I don’t know if I should laugh or cry.
Again with the giving credit to only Smalltalk people! We owe everything to lisp doggone it!!!
Okay, deep breath, I feel better.
Seriously, thanks for this article and breakdown. I would argue, as one other poster did, that the browser contains both view and controller. The CSS handling and page rendering is, I believe, view logic not controller. The linking etc is definitely the “routing” portion of the controller.
@Noah Slater: as dbr clarifies above, using DIV (or other suitable tags) instead of IMG does actually make sense when the design element in question isn’t (semantically-speaking) an image.

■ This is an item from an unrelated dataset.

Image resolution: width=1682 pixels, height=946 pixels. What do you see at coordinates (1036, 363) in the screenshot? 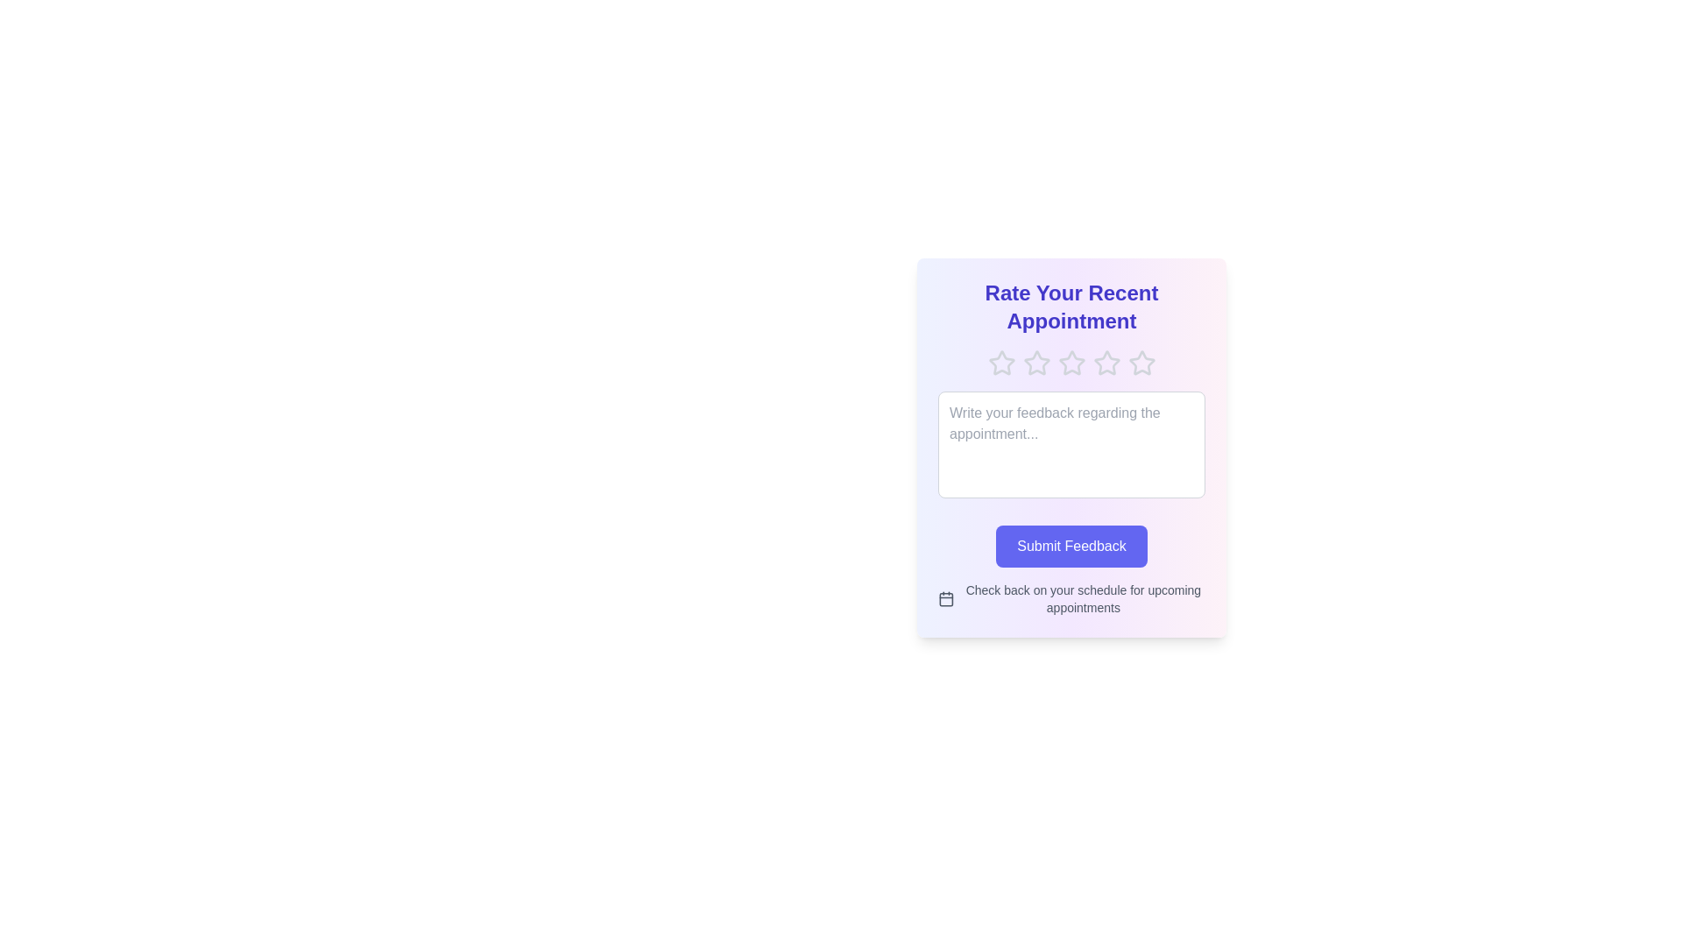
I see `the rating to 2 stars by clicking on the corresponding star` at bounding box center [1036, 363].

This is why I am a fan of this blog. I’ve had this very same discussion in my head a while back.
What I don’t like about the original definition of MVC is the link between the View and the Model (how a View “attaches” to a Model). I tend to, as Jeff did in the rest of the post, detach these two completely. Only then, I think, can your app be truly “skinnable.”
The View should be “dumb”: some meaningless (domain-meaningless) interface through which it receives data and barfs it on the screen and into which it can take user input and barf it to the Controller.
The Model is the domain model plus data access. Straightforward.
The Controller is…everything else. Receives the domain-meaningless barfed output of the View, fiddles with objects in the Model, determines the next View to be displayed and displays it, passing more data to the View via the domain-meaningless interface.
That way, whether your View is Windows Forms, ASP, whatever, all it needs to understand is how to render the domain-meaningless interface.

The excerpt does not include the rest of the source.